Vortical Structures and Instability Analysis for Athena Wetted Transom Flow with Full-Scale Validation

Abstract

Vortical structures and associated instabilities of appended Athena wetted transom flow in full-scale conditions are studied using DES to explain the source of dominant transom flow frequency, including verification and validation using full-scale experimental data. The results are also compared with model-scale bare and appended hull predictions and experiments. The grid used for the validation is sufficiently fine as it resolves 70% and 91% of the experimental inertial subrange and turbulent kinetic energy values, respectively. The model-scale bare and appended hull resistance predictions compare within 2.5%D and 5.4%D of the experimental data D, respectively. The full-scale appended hull resistance predictions compare within 4.2%D of the extrapolated data using the ITTC line. The averaged comparison error of the full-scale transom wave elevation mean, RMS and dominant frequency predictions and the experimental data is 8.1%D, and the predictions are validated at an averaged 11.2%D interval.

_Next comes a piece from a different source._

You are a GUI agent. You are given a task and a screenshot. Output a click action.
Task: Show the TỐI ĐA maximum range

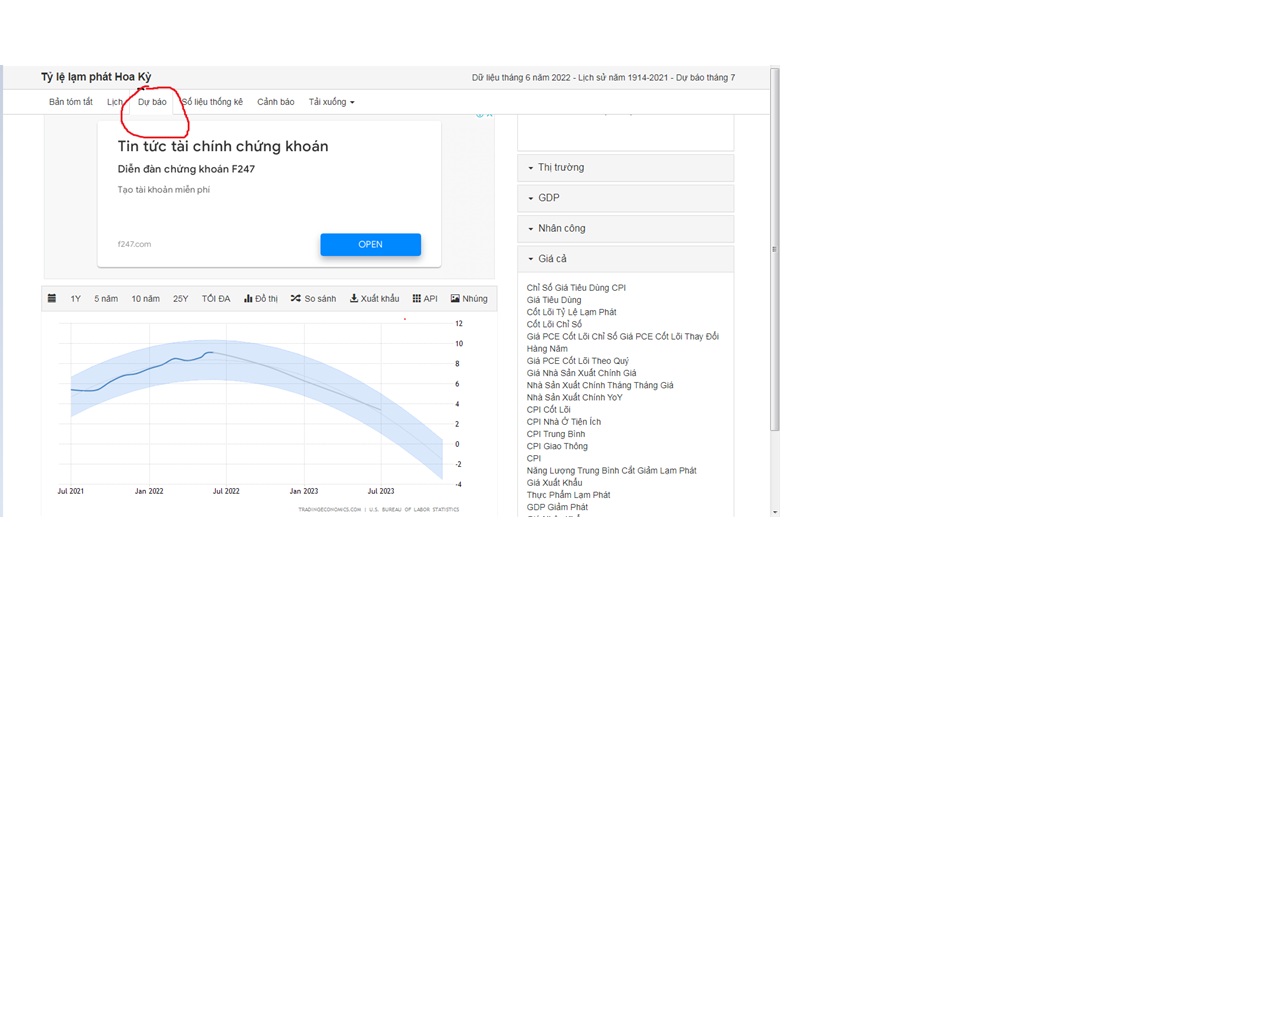coord(216,298)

The transom wave elevation unsteadiness is attributed to the Karman-like transom vortex shedding as both show the same dominant frequency. The Karman-like instability shows St = 0.148 for the bare hull and St = 0.103 ± 4.4% for model- and full-scale appended hull. The appended hull simulations also predict: horseshoe vortices at the juncture of rudder-hull with St = 0.146 ± 3.9% and strut-hull with St = 0.053 ± 2%; shear layer instability at the strut-hull intersection with St = 0.0067 ± 3%; and unsteady sinkage and trim induced by transom vortex shedding with St = 2.19. The instabilities do not show significant variation on scale, propeller or motions. The bare hull simulation also predicts flapping-like instability in the wake with St = 0.144.